To commemorate the 50th anniversary of Earth Day, Jenny Holzer unveiled a new project that simultaneously addressees the COVID-19 pandemic and climate change. The artist’s gallery, Hauser & Wirth, sold 100 limited-edition prints of one of Holzer’s famous truisms, “ALL THINGS ARE DELICATELY INTERCONNECTED.”
Proceeds will go to the conservation group Art for Acres and the World Health Organization’s COVID-19 Solidarity Response Fund. Holzer said, “Artists are good at reflecting what’s around, and this is a time for reflection and reflecting if there ever was one.”
Front-Page Femmes
Judy Chicago, Jane Fonda, Hans Ulrich Obrist, and Swoon have launched Create Art For Earth, a new project bolstered by NMWA and the Serpentine Galleries, a global effort to “flood the world with…images of healing, caring, repairing…to create a just and equitable world.”
Artnet publishes seven practical tips for engaging art lovers through social media, highlighting NMWA’s own #MuseumFromHome efforts.
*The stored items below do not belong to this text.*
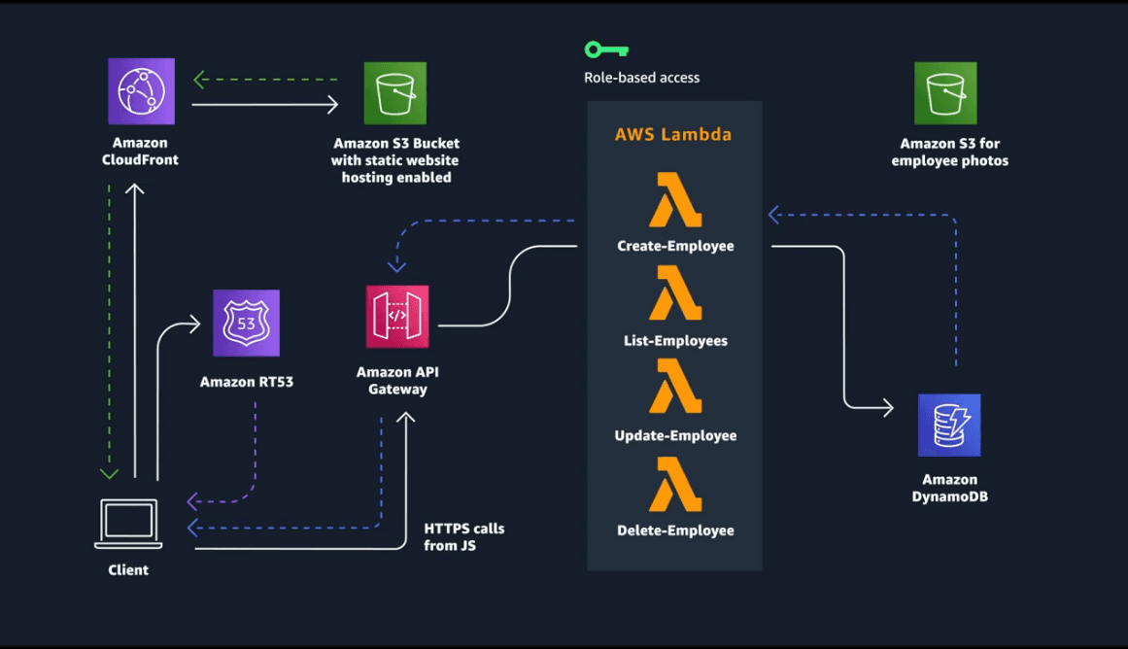Select the 'Create-Employee' text label

click(675, 246)
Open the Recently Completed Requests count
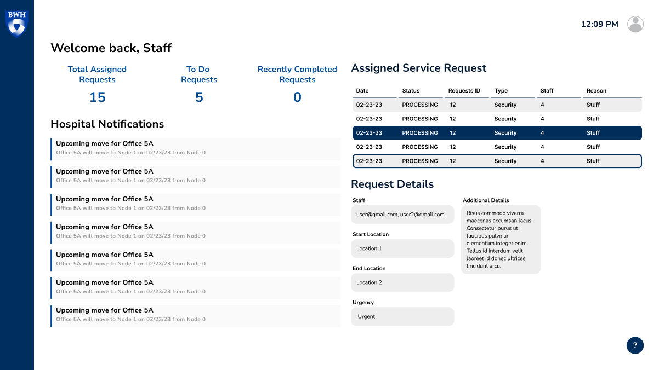Viewport: 659px width, 370px height. pos(297,97)
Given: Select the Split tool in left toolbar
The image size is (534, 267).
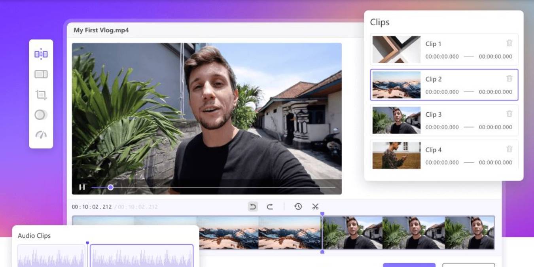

The Observer profiles Mona Chalabi, whose data-driven illustrations are keeping people informed during COVID-19.
The Guardian reviews Fiona Apple’s “strange and exceptional” new album, Fetch the Bolt Cutters.
Ahead of Mother’s Day, Artnet rounds up depictions of mothers and children throughout art history, including works by Alice Neel, Elisabeth Louise Vigée-LeBrun, Amy Sherald, Carrie Mae Weems, and Mary Cassatt.
The New York Times profiles 10 women in jazz, including Valaida Snow, Lil Hardin Armstrong and Una Mae Carlisle, who never got their due.
The New Yorker explores the “otherworldly women” in playwright Kathleen Collins’s works: “black women of a creative or intellectual bent…whose quotidian struggles with marriage, motherhood, and work take on cosmic proportions.”
Artnet interviews Miranda July, whose new film Kajillionaire will be released in June, about the creative obstacles and opportunities of quarantine.
Artforum interviews Petra Cortright on self-isolation, Zoom and FaceTime, and her early webcam works.
NPR profiles Katharina Fritsch, providing a virtual visit to her solo show at the Matthew Marks Gallery.
For the New Yorker, writer Rachel Cohen muses on what we miss without museums—and includes a nod to Berthe Morisot’s Woman in a Garden (1882–83).
The New York Times interviews writer Chimamanda Ngozi Adichie about what she reads while she works.
Shows We Want to See—Online Edition
Artnet provides a virtual look at Mira Lehr: High Water Mark, which was on view at the Mennello Museum of American Art in Orlando, Florida. As an eco-feminist artist from Miami whose career spans five decades, Lehr’s nature-based imagery encompasses painting, design, sculpture, and video installations.
At the Gladstone Gallery, Guo Fengyi is now viewable online. The show focuses on a selection of the artist’s hyperdetailed and conceptually complex, large-scale scrolls. Created by employing a meditation system associated with tai chi, these works present an in-depth survey of the artist’s practice, which began during the latter portion of her life. Concurrent to this exhibition, The Drawing Center hosts Guo Fengyi: To See from a Distance.